In a statement Monday, the Catholic bishops said legalizing the killing of unborn babies in abortions will not help the many people who are suffering, Crux reports.
“In recent weeks, the panorama has darkened: The political option has become an incomprehensible urgency, a feverish obsession to establish abortion in Argentina, as if it had something to do with the sufferings, fears and concerns of the most of the Argentines,” the bishops said in the statement.
They urged Fernández and other pro-abortion leaders to stop pushing to legalize abortions and instead “defend the human rights of the weak in such a way that we do not deny them even if they were not born.”
“There are thousands of health and social issues to be solved, which require our full attention: from the problems of vaccination to the number of very sick people who this year have not received adequate medical care, to women who suffer violence or do not have a decent work. But what is being offered to them at this harsh and uncertain moment is abortion, and that is a blow to hope,” the bishops continued.

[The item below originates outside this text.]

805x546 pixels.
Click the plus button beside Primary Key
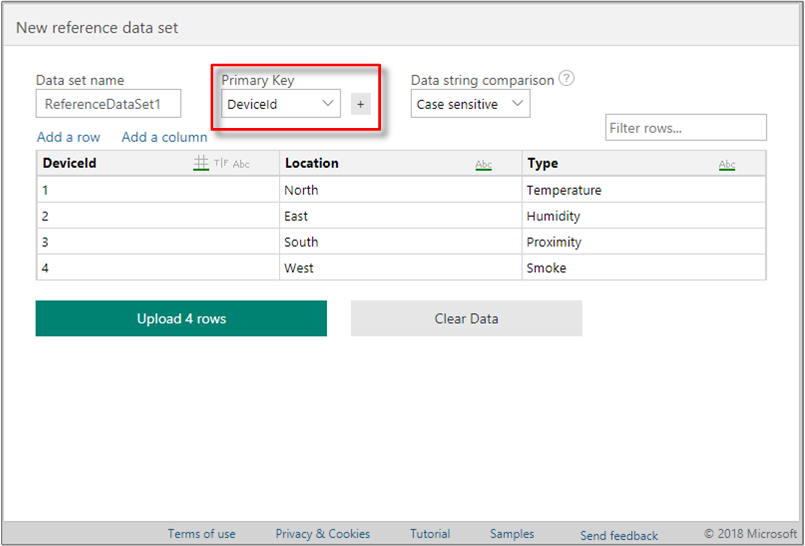[x=361, y=104]
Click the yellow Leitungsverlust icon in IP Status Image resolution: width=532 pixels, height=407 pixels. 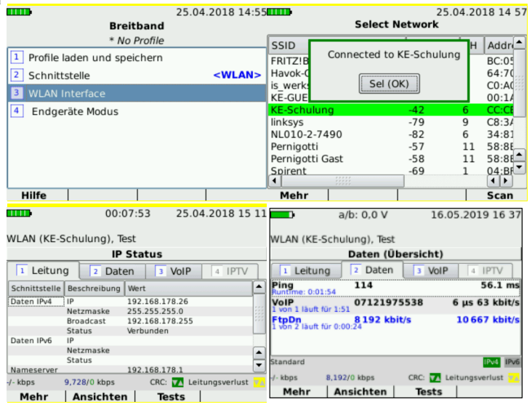257,381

According to the report, unemployment and poverty are huge problems in Argentina, with more than half of its people living below the poverty line. The bishops emphasized that killing unborn babies in abortions is not a solution to these problems.
Support for unborn babies remains strong in the South American country. Pro-life leaders have been organizing protests, prayer vigils and other efforts to ensure their country continues to protect unborn babies. The pro-life coalition Unidad Provida recently urged lawmakers to reject the pro-abortion bill and enact policies that support “the care of the two lives that are at stake in a vulnerable pregnancy” instead.

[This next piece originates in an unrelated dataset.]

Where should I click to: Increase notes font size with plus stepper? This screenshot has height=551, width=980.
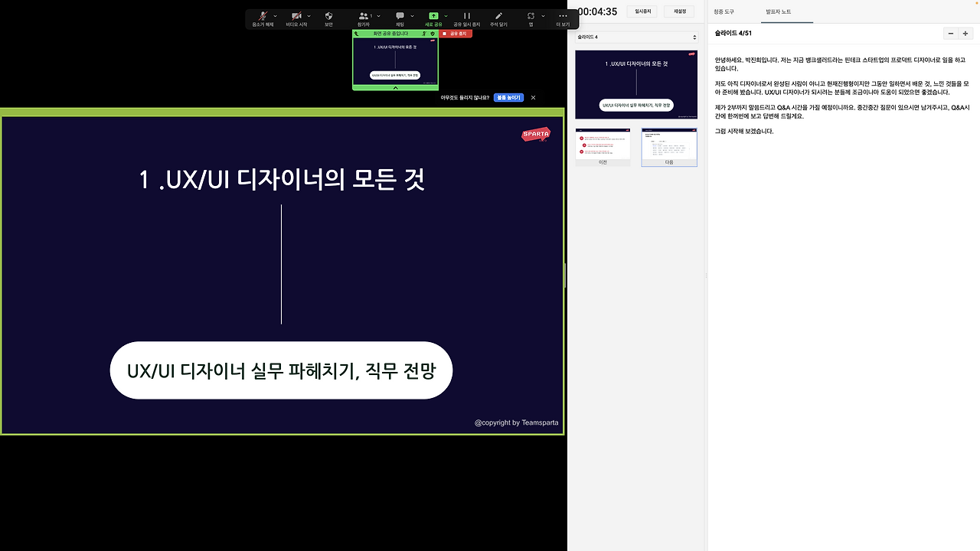tap(966, 33)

Pope Francis, previously the archbishop of Buenos Aires, also has been writing letters of encouragement to pro-lifers throughout the country. In November, he wrote an open letter to pro-life women leaders who have been fighting for years to preserve protections for unborn babies in their homeland.
“Is it fair to eliminate a human life to solve a problem? Is it fair to hire a hitman to solve a problem?” the pope wrote, adding that the pro-life women “know what life is.”

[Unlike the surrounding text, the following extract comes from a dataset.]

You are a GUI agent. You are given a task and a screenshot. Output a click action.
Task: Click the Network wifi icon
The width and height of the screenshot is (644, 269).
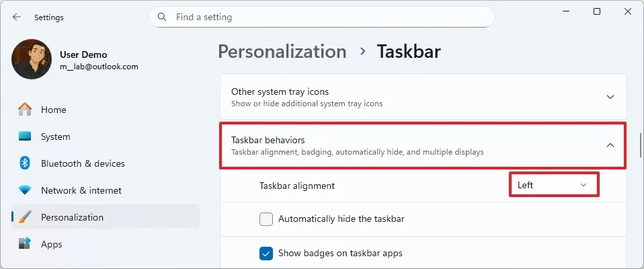[x=25, y=190]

The pro-abortion legislation would allow unborn babies to be aborted for any reason up to 14 weeks of pregnancy and later in cases of rape or dangers to the mother’s life or health. It also would allow girls as young as 14 to get abortions without a parent’s knowledge or consent.
Fernández and other abortion supporters have argued that legalizing abortion is a matter of “public health.” Abortion activists claim approximately 40,000 women are injured or killed in unsafe abortions in Argentina – something Fernández brought up when he introduced the bill.
But the claim is dubious. Pro-abortion groups often overestimate the number of illegal and unsafe abortions that occur in countries across the world, and some have admitted to lying about the numbers.
Growing evidence indicates that access to basic health care, not abortion, is what really helps improve women’s lives.
Most countries in Central and South America protect unborn babies from abortion. In Argentina, abortions are allowed only in cases of rape or threats to the mother’s life.
Abortion advocacy groups, backed by some of the richest men in the world, have been putting intense pressure on Argentina to legalize abortion on demand, hoping the action will prompt neighboring countries to do the same.